De oorzaken van de kloof zijn divers. In het algemeen komt het door de bedrijfscultuur die duurzaamheid niet volledig integreert in alle lagen van de organisatie. Sommige banken hebben wel ESG-afdelingen, waaruit blijkt dat in de bestuurskamers voldoende besef is van het belang van ESG, maar te vaak worden deze nog als 'add-on' of marketingactiviteit beschouwd. Ook blijkt uit de ESG-uitgangspunten en -beleidsrichtlijnen van banken vaak niet duidelijk welke keuzes daaruit volgen in dagelijkse bedrijfsprocessen. Daardoor is het voor medewerkers onduidelijk hoe nu precies te handelen, bijvoorbeeld in de dienstverlening voor klanten met bedrijfsactiviteiten waarbij ESG-vraagstukken spelen.

= Gegevensblok =

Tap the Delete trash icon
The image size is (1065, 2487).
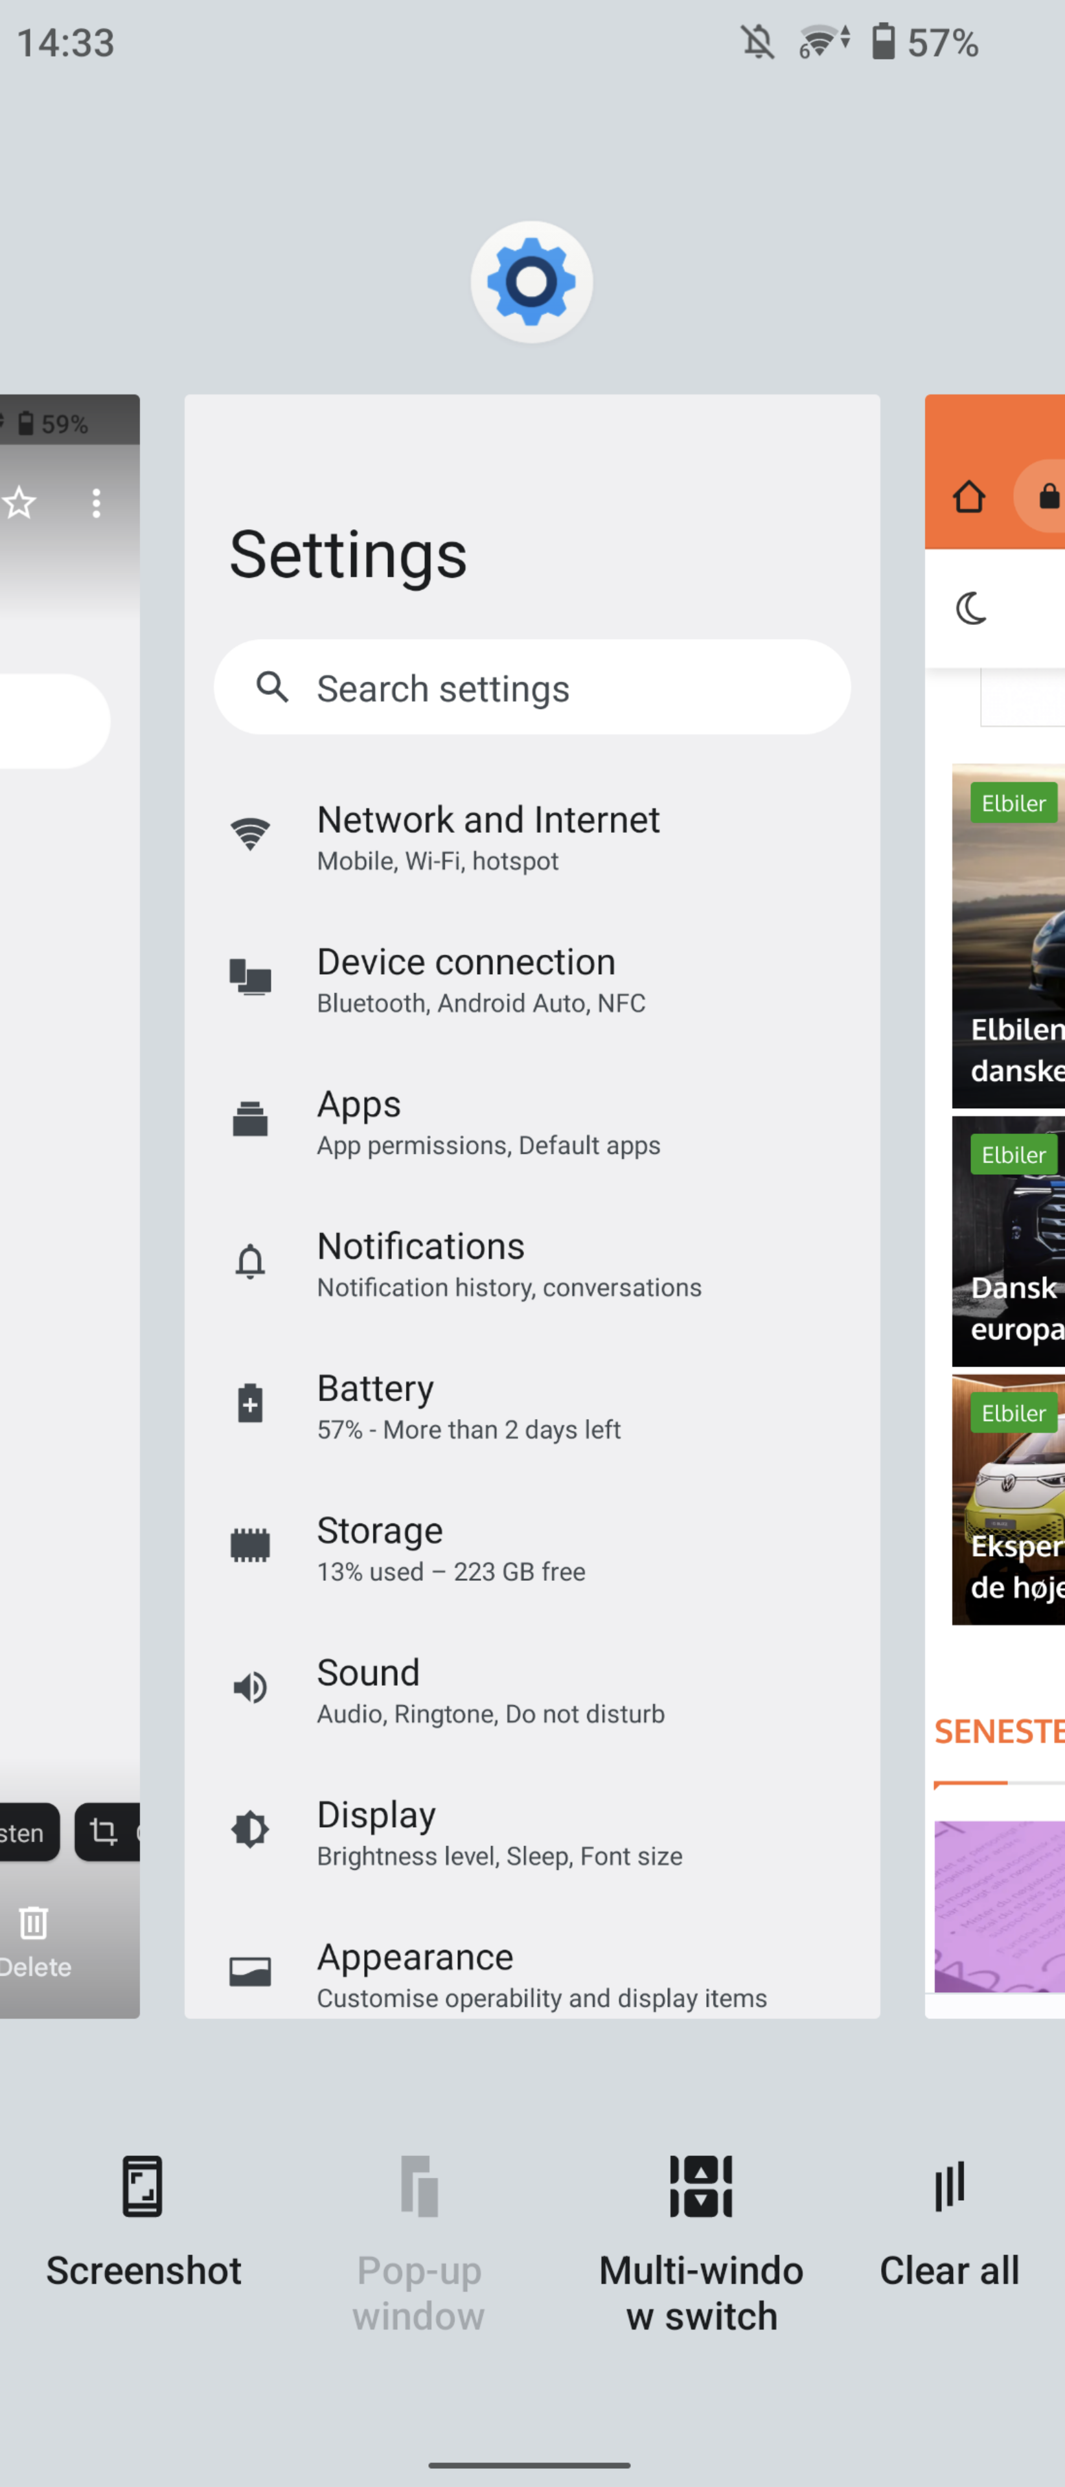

= Opdracht 1 =
Als wat worden ESG-afdelingen volgens het tekstfragment over ESG bij banken te vaak nog beschouwd?
= Opdracht 2 =
Vervolg het tekstfragment over ESG bij banken na de laatste zin.
De regels staan los van het tekstfragment en vormen afzonderlijk materiaal.

= Verwacht antwoord 1 =
Ze worden te vaak nog als 'add-on' of marketingactiviteit beschouwd.

= Verwacht antwoord 2 =
Sectorbreed probleem

“Daarnaast speelt een rol dat de ESG-reguleringen zo complex en veranderlijk zijn, dat ze de uitvoering en rapportage bemoeilijken. Het is een sectorbreed probleem, dat in de toekomst steeds groter wordt”, zegt Van Delden. “Om de klimaatdoelstellingen te behalen, wordt wet- en regelgeving almaar uitgebreider, maar kleine en middelgrote banken hebben nu al vaak te weinig middelen en kennis beschikbaar om daarin bij te blijven”, licht Van Delden toe. “Inmiddels worden ook grotere banken hiermee geconfronteerd, maar zij hebben meer middelen beschikbaar en hebben vaak een intensievere relatie met de toezichthouder, waardoor ze de dialoog aan kunnen gaan.”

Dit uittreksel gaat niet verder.